By Peter Weber
January 30, 2014
In mid-January it appeared that a bipartisan Senate bill threatening Iran with new sanctions was a foregone conclusion. Yes, President Obama opposed the legislation and promised to veto it, but supporters of the Nuclear Weapon Free Iran Act strongly hinted that they had a veto-proof majority — and with 59 senators (43 Republicans and 16 Democrats) co-sponsoring the bill, that seemed eminently plausible.
They would only need eight more votes (and action in the House) to thwart Obama’s veto pen, and momentum appeared to be on their side.

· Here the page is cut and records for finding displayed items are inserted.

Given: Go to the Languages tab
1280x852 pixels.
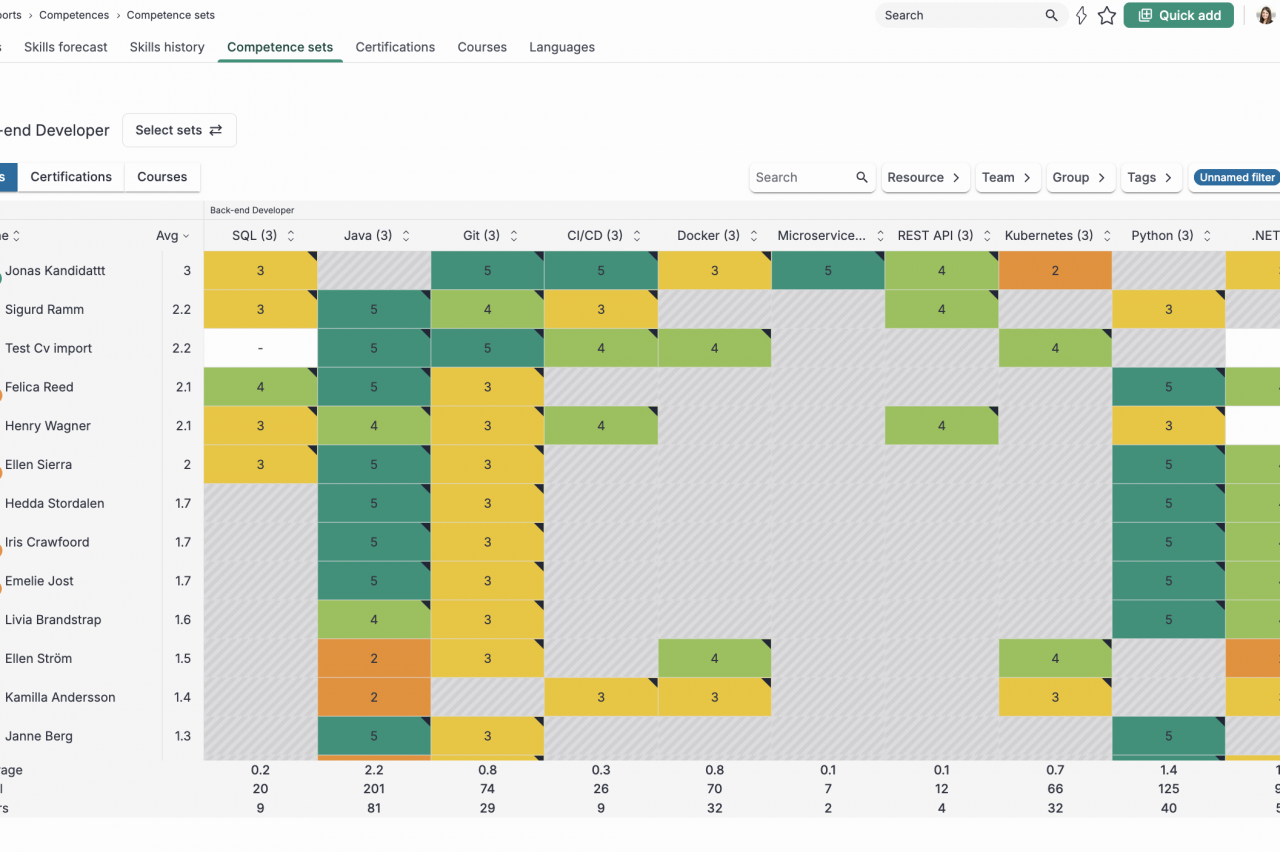Looking at the screenshot, I should click(x=562, y=47).
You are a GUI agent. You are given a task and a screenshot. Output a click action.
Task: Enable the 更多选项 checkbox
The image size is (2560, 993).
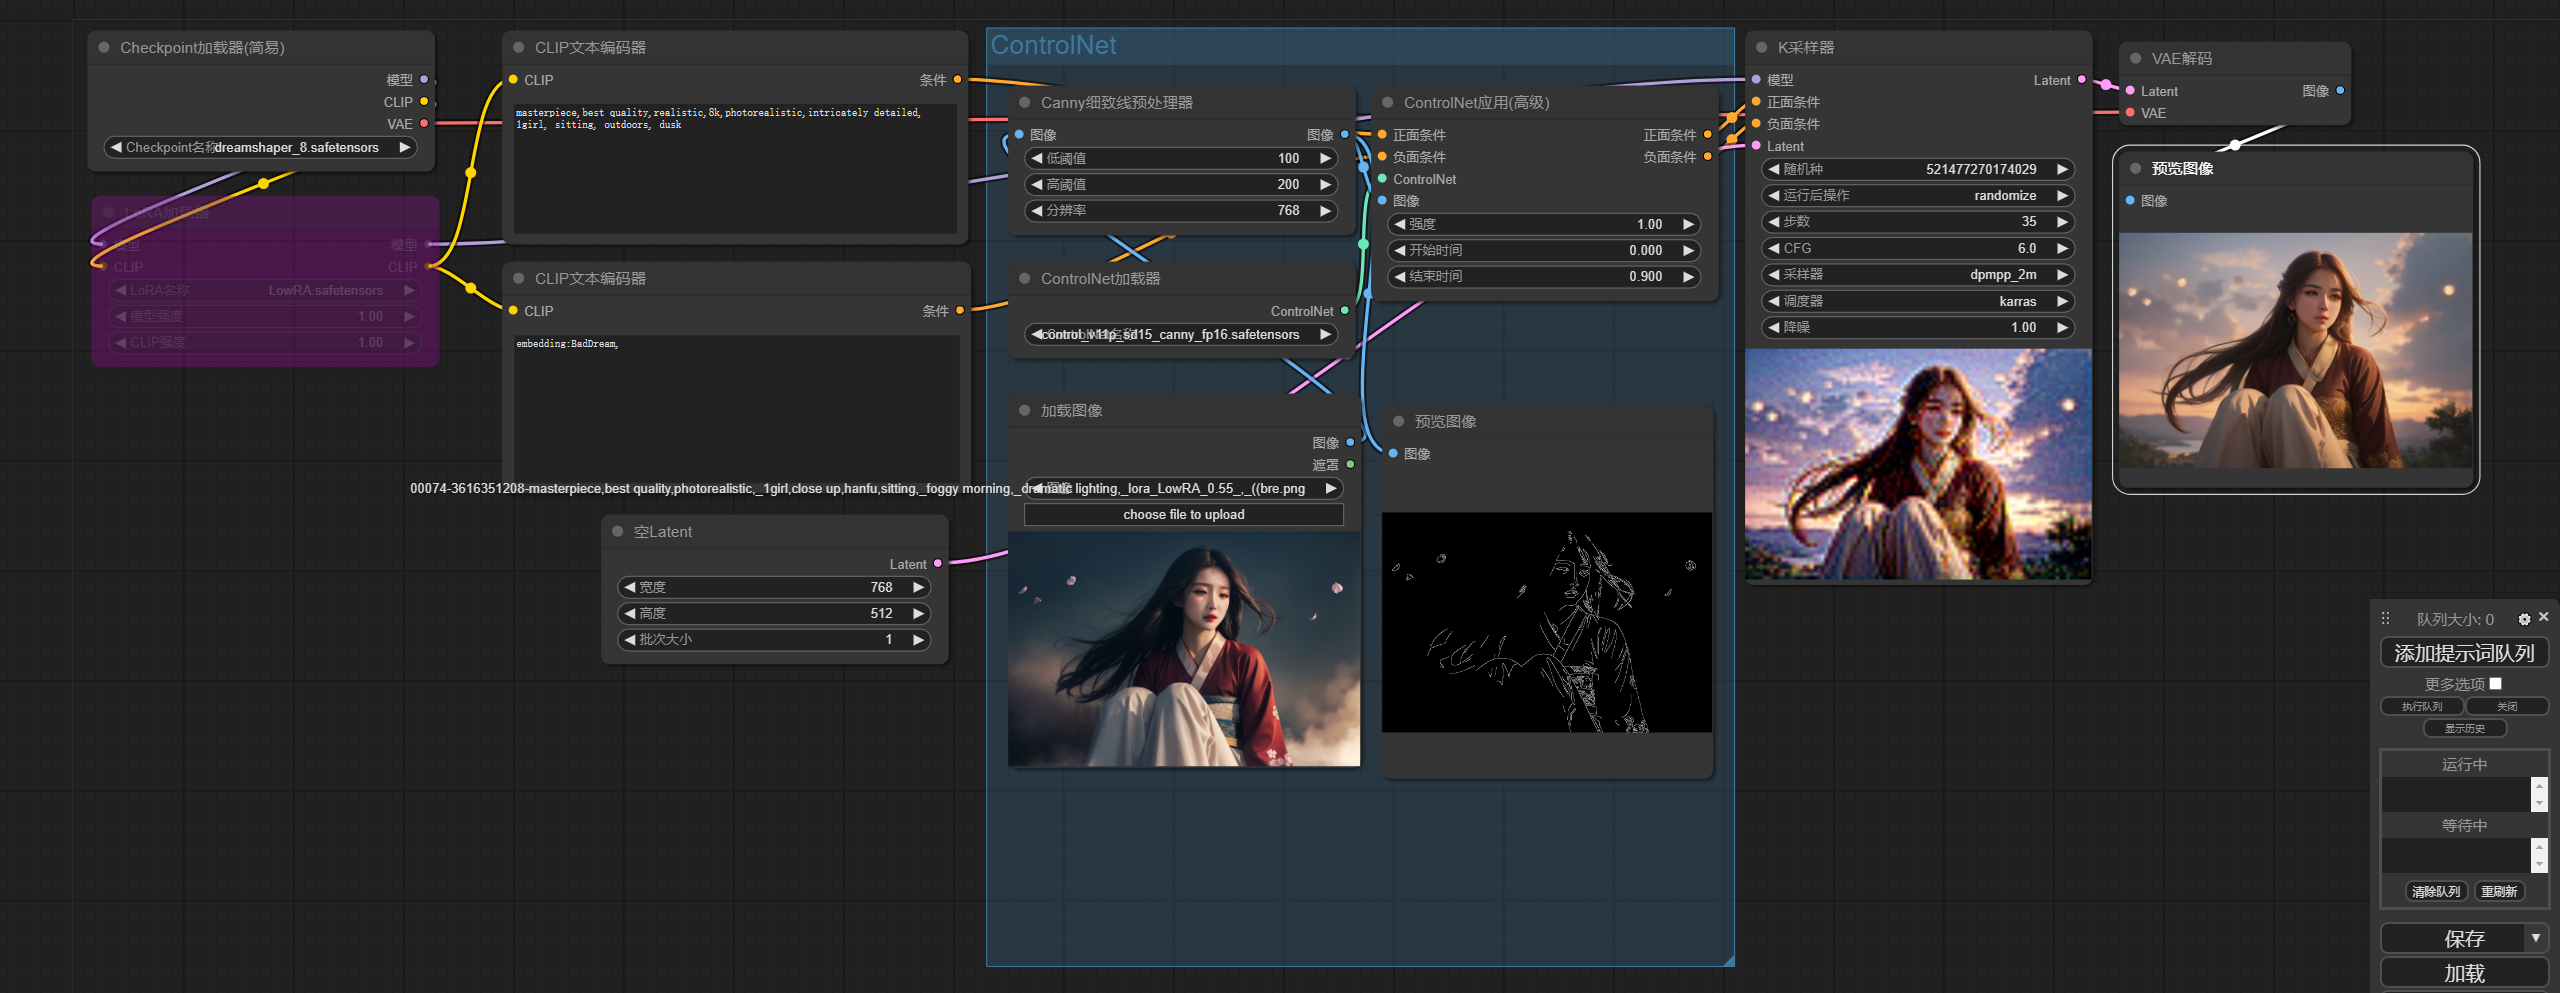click(x=2495, y=684)
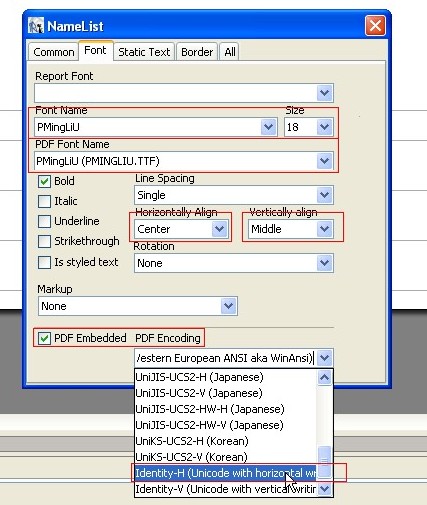427x505 pixels.
Task: Open the All tab
Action: [x=230, y=52]
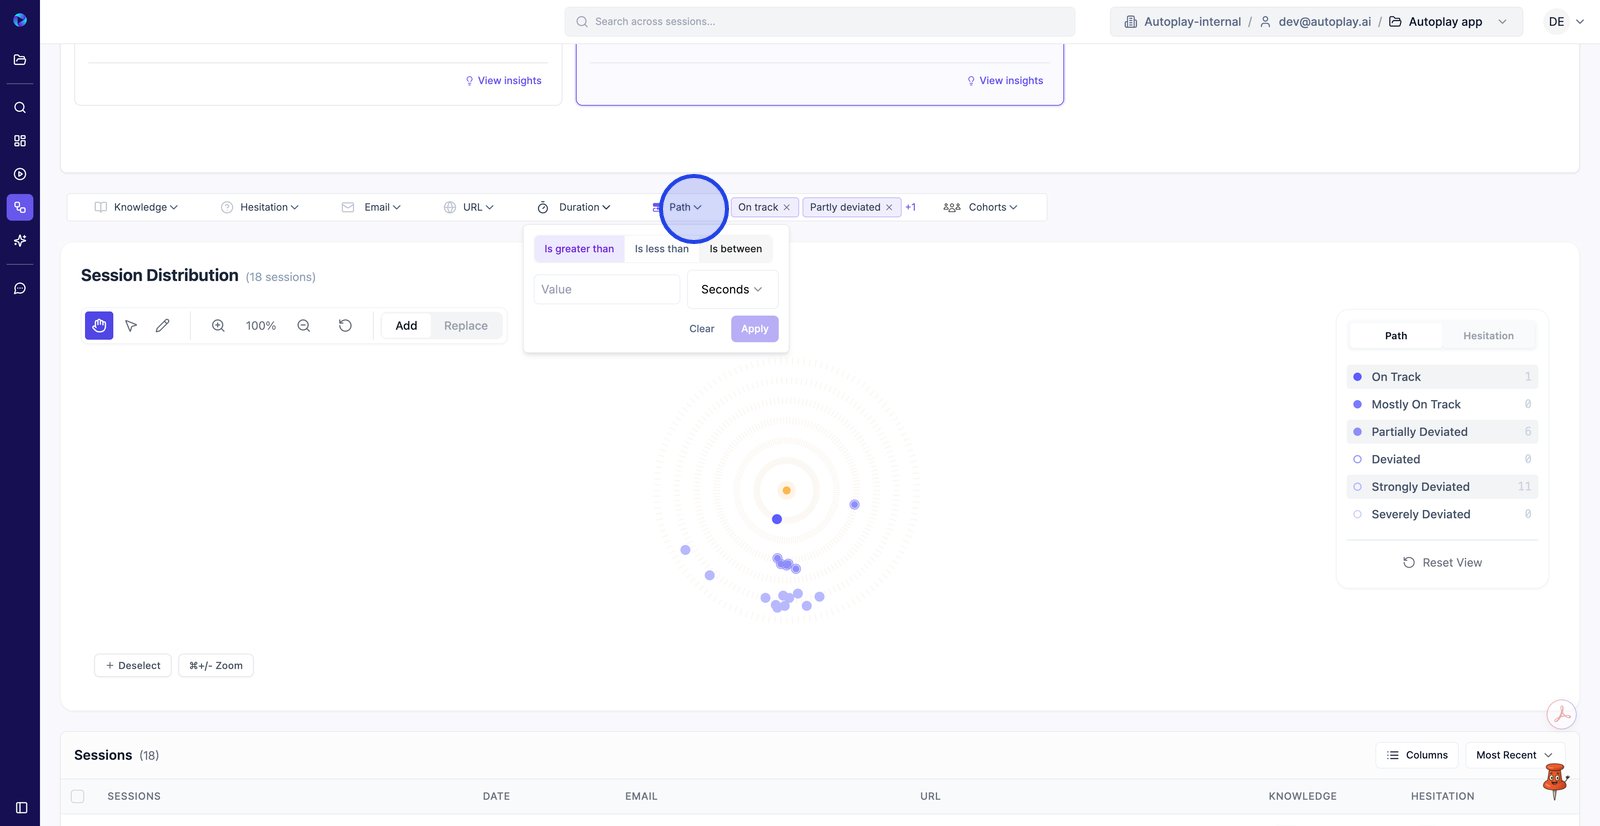The width and height of the screenshot is (1600, 826).
Task: Expand the Cohorts filter dropdown
Action: tap(981, 208)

If there is any momentum on the bill now, it’s on the other side. Obama reiterated his veto threat in the very public setting of his State of the Union address on Tuesday night, saying that “for the sake of our national security, we must give diplomacy a chance to succeed.” Jan. 20 marked the beginning of a six-month period of negotiations between the U.S., Iran, and five other world powers aimed at preventing Iran from developing a nuclear bomb.
The negotiations won’t be easy, and “any long-term deal we agree to must be based on verifiable action,” not trust, Obama said. But “if John F. Kennedy and Ronald Reagan could negotiate with the Soviet Union, then surely a strong and confident America can negotiate with less powerful adversaries today.”
After the speech, at least four Democratic cosponsors — Sens. Chris Coons (Del.), Kirsten Gillibrand (N.Y.), Joe Manchin (W.Va.), and Ben Cardin (Md.) — said they didn’t want to vote on the bill while negotiations are ongoing. Sen. Richard Blumenthal (D-Conn.) had already adopted that position earlier in the month.